As a side note (or even grumble) I stumbled across the web pages for the national UK census of 1911. I was interested to check out the gossip of my great-great-grandparents who would I guess have been just a few years younger than I am now! I have found a few candidate names, registered (for free) to access the data, and am then asked to supply credit card details for more info …. Having wasted sufficient time in filling the abomination that is the census document, I feel that if in another 90 years time my great-great-grandchildren have to fork out cash to see just how unseriously I take such things, I’ll come back and haunt some tightassed civil servant!

OK another post that is full of waffle and guff, no bioinformatics (but cool networks that Ingenuity can’t yet plot ..) I’m still thinking about how and when to start making this site attractive (but waiting to get a threshold number of visitors per day first)

Who is reading BioinformaticsBlog.org?

Tuesday, January 6th, 2009

A view of the server logs for 2008

I am feeling quite into this New Years Resolution and am slowly beginning to feel comfortable with the process of writing a little drivel on this humble blog. The BioinformaticsBlog.org domain has been sitting here idle for the last couple of years, and for the first time I have collated some of the server logs. To my surprise, there has actually been some usage of the blog over this time! Whilst nothing has been posted or updated, there were 9140 hits to the blog in 2008, this involved the same 8626 pages within 5189 visits and from a non-specified but less than 1024 visitor count! Not bad for an idle domain!

I should really thank our main visitors, tech2.nature.com, Unknown robot (identified by ‘robot’) and Yahoo Slurp! Greetings, engines! Let’s see what we can do this year – and hopefully we can start getting a few real visitors over the next few weeks!

self-learning in bioinformatics …

Tuesday, January 6th, 2009

Today is the 6th of January – and the 12th Night after Christmas. Superstition argues that it is today at the latest when the decorations from Christmas should be taken down and put away to avoid bad luck. With a corporate restructuring due to complete tomorrow, I need all of the good luck that I can get!

Whilst putting away the decorations I came across a pile of former playthings. The tools on which I learned very much of the bioinformatics tricks and techniques that I rely upon today! Amongst these toys I have an eclectic array of old SGI boxes (indy, indigo2 impact), Sun workstations (Sparc 10 pizza boxes and Sparc IPX lunch boxes galore) along with other slightly more bizarre hardware such as Sun Javastations and ancient RAID arrays.

Why do I have this junk? Back as a PostDoc I decided that there was more to bioinformatics and computing that the obligatory DEC alpha and the piece-of-$%&* Windows workstations available at the time. I spent a lot of time and money (ebay.de was my friend) buying end-of-life Unix hardware and running cool software (beyond NCBItools) such as openPBS to get complex genome analysi jobs running on machines that were rather fantastically expensive when they were new!

Those were pretty good times. Bioinformatics hardware is now kind of sucky. At home I have a couple of self-build linux servers and a Mac laptop. At work I have some pretty OK HP Xeon workstations, and at the University the group still runs some now rather dated Dell rack servers as a modest Beowulf. There isn’t really anything cool out there anymore is there.

My next goal for this year (sponsorship, career and readership allowing) is to start the process of buying some of the slightly more off-the-wall hardware to start seeing what the new boundaries of bioinformatics hardware could be? Are you interested?

Please post examples of great hardware that you are running bioinformatics on! Which ancient hardware do you still run?

New wheels – ready for collection

Sunday, January 4th, 2009

If my bioinformatics career progresses beyond the current corporate restructuring a hot new Saab 9-3 Turbo will be mine! This car appeals to the family senses – it is safe, comfortable enough for the 5 of us, is rather understated (compared to other sets of wheels) and should faciliate the transformation from A to B (Turku to Espoo / Finland to UK etc) with a little fun and a lot of :-) What should bioinformaticians drive?

__WORK INSTRUCTIONS__.
Please answer these questions from the blog posts:
1. Which year's national UK census did the writer find web pages for?
2. How many hits did the blog receive in 2008?
3. What car does the writer expect to get if the career continues past the restructuring?
The lines that come next have nothing to do with the blog posts.

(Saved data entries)

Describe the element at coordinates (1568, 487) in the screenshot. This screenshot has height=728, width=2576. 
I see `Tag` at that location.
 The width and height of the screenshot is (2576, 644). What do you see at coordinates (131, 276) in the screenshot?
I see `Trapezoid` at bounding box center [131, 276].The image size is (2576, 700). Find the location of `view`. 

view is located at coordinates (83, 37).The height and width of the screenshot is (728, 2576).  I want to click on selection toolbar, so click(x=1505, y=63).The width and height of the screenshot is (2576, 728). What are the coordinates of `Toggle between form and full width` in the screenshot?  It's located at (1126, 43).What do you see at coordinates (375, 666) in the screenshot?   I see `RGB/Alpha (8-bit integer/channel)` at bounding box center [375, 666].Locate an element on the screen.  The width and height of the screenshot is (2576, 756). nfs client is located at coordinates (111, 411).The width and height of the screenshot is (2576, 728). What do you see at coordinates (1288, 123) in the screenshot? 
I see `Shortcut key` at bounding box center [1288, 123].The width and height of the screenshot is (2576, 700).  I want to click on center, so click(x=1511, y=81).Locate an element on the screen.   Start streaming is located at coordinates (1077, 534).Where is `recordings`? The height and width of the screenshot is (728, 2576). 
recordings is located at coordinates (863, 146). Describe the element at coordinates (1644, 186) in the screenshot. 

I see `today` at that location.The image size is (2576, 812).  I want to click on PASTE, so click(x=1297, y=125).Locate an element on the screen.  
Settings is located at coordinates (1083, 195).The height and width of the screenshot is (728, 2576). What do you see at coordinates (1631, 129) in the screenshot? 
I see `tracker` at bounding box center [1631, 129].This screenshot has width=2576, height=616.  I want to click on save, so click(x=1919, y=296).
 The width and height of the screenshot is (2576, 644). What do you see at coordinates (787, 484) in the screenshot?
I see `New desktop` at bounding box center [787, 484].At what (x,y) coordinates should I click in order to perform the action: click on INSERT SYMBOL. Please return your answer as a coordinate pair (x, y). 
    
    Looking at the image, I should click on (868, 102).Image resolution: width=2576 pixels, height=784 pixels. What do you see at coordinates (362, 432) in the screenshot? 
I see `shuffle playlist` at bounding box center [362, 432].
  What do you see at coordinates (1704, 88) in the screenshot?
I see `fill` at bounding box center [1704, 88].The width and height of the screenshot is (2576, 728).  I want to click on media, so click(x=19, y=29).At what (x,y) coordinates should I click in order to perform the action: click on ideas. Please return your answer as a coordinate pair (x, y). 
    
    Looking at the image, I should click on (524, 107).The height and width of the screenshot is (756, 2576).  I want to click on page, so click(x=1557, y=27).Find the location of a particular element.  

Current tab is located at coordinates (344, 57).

__EXERCISE ANSWER__.
1. 1911
2. 9140
3. A Saab 9-3 Turbo